Rod grinste und warf Ondragon die Kaugummis zu, von denen er sich einen in den Mund steckte. „Sag der Madame Bescheid, dass wir abmarschieren. Und räumt eure Rucksäcke aus. Ihr könnt die überflüssige Ausrüstung hier zurücklassen.“ Rod nickte und stapfte über den Schuttkegel zu der Madame hinüber, während Ondragon seinen Rucksack neu packte. Bis auf die Mappen, die Tütchen mit den Maiskörnern, die Kamera, Munition, seinen Wasservorrat und etwas zu essen flog alles andere raus. Prüfend hob er den Rucksack an. Er war bei weitem nicht mehr so schwer wie auf ihrem Hinweg.

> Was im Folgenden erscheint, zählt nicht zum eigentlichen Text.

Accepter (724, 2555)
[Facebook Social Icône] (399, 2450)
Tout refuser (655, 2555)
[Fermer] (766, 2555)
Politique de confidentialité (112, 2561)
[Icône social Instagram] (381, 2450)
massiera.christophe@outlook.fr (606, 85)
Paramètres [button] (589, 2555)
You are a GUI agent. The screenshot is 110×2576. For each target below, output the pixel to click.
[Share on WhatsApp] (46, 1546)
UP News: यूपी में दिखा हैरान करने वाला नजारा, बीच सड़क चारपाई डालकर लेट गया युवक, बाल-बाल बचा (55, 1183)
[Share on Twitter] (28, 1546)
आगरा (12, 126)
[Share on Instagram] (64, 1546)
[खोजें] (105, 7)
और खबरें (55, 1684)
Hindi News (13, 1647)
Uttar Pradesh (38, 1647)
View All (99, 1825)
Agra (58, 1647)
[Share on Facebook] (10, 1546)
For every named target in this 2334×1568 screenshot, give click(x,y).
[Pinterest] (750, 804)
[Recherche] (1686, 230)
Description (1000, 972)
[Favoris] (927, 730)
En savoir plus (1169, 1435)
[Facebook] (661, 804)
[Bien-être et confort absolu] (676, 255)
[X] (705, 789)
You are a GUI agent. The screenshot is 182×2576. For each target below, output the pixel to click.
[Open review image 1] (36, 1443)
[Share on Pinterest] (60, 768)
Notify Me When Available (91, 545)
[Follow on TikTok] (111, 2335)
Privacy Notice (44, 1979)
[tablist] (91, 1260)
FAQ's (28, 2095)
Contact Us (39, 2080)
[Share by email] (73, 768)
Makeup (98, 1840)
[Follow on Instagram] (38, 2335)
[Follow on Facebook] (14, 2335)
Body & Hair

Ondragon legte den Kopf in den Nacken. Oh, wie er sich nach einer Dusche und einem kühlen Bier sehnte! Er schnallte das Gepäck auf seinen Rücken und griff nach dem Gewehr. Noch drei, höchstens vier Stunden und sie wären auf dem Boot. Und bereits morgen früh säßen sie in Rods Maschine in Richtung Big Easy.

„He, Ecks! Kommst du mal?“ Die Stimme seines Freundes riss ihn aus dem herrlichen Tagtraum von frisch bezogenen Betten und eisgekühlten Getränken.

„Was ist?“ Er kletterte über den Schutthügel und blickte hinab auf Rod und die Madame, die neben dem ausgedörrten Körper des kleinen Mädchens knieten.

Shit, das hatte er ja ganz vergessen!

Er sprang den Schutthaufen hinab und machte sich in Gedanken schon auf einen Konflikt gefasst. Er wusste, was die Madame wollte. Aber das würde er auf keinen Fall zulassen! Dies war seine Operation und er hatte das Sagen!

„Ich werde nicht ohne dieses Kind gehen!“, warf ihm die Madame entschlossen entgegen, als er bei ihnen ankam. Wie vermutet, hatte sie sich bereits in ihre Meinung versteift.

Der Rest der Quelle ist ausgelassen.